Exercise data:

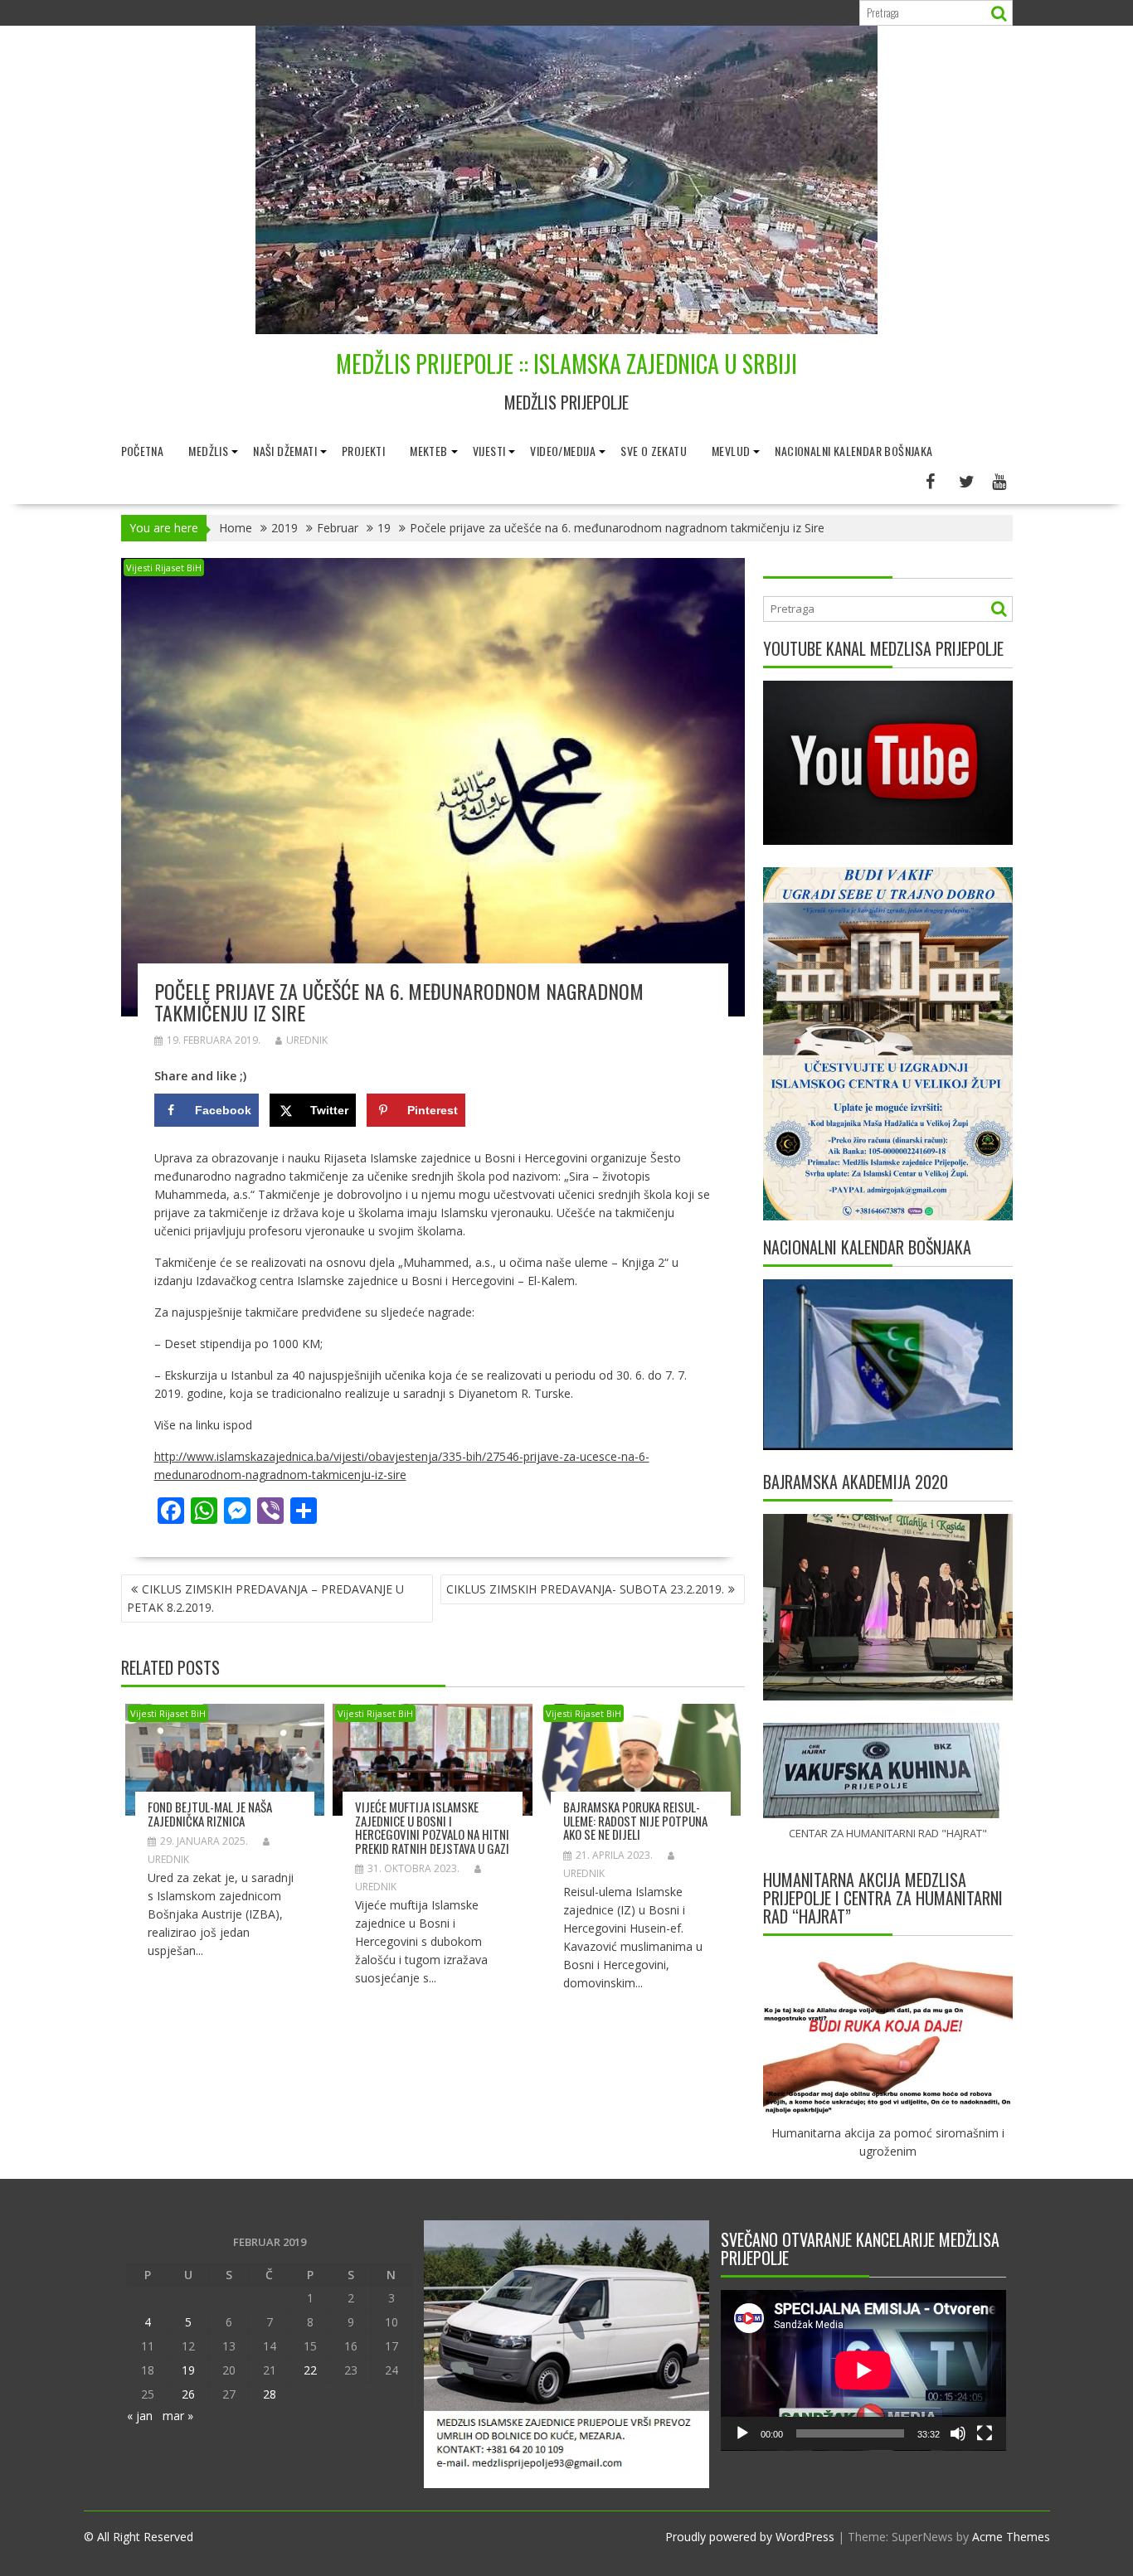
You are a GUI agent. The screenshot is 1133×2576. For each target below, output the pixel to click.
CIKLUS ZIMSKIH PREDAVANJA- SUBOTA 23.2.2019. (585, 1589)
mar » (178, 2415)
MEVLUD (731, 450)
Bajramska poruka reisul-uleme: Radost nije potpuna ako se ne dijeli (635, 1820)
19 (188, 2370)
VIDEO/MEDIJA (563, 450)
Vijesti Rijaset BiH (164, 567)
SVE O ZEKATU (653, 450)
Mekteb (428, 450)
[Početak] (742, 2433)
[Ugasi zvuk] (958, 2433)
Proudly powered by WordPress (749, 2536)
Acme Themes (1011, 2536)
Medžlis (208, 450)
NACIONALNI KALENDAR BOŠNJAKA (853, 450)
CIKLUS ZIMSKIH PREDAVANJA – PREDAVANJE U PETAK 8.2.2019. (265, 1598)
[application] (863, 2370)
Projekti (363, 450)
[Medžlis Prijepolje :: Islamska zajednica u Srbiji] (566, 329)
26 (188, 2394)
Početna (142, 450)
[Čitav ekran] (984, 2433)
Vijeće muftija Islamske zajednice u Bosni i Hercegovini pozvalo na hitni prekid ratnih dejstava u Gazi (432, 1827)
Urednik (307, 1040)
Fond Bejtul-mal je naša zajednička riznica (210, 1813)
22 (310, 2370)
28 (269, 2394)
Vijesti (489, 450)
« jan (140, 2415)
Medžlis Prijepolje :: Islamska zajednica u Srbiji (566, 364)
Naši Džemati (285, 450)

What you will do:
Without the pictures, give every line of the data again, exactly as written.

Task solution:
You are a GUI agent. The screenshot is 1133×2576. For each target below, output the pixel to click.
CIKLUS ZIMSKIH PREDAVANJA- SUBOTA 23.2.2019. (585, 1589)
mar » (178, 2415)
MEVLUD (731, 450)
Bajramska poruka reisul-uleme: Radost nije potpuna ako se ne dijeli (635, 1820)
19 (188, 2370)
VIDEO/MEDIJA (563, 450)
Vijesti Rijaset BiH (164, 567)
SVE O ZEKATU (653, 450)
Mekteb (428, 450)
[Početak] (742, 2433)
[Ugasi zvuk] (958, 2433)
Proudly powered by WordPress (749, 2536)
Acme Themes (1011, 2536)
Medžlis (208, 450)
NACIONALNI KALENDAR BOŠNJAKA (853, 450)
CIKLUS ZIMSKIH PREDAVANJA – PREDAVANJE U PETAK 8.2.2019. (265, 1598)
[application] (863, 2370)
Projekti (363, 450)
[Medžlis Prijepolje :: Islamska zajednica u Srbiji] (566, 329)
26 (188, 2394)
Početna (142, 450)
[Čitav ekran] (984, 2433)
Vijeće muftija Islamske zajednice u Bosni i Hercegovini pozvalo na hitni prekid ratnih dejstava u Gazi (432, 1827)
Urednik (307, 1040)
Fond Bejtul-mal je naša zajednička riznica (210, 1813)
22 (310, 2370)
28 (269, 2394)
Vijesti (489, 450)
« jan (140, 2415)
Medžlis Prijepolje :: Islamska zajednica u Srbiji (566, 364)
Naši Džemati (285, 450)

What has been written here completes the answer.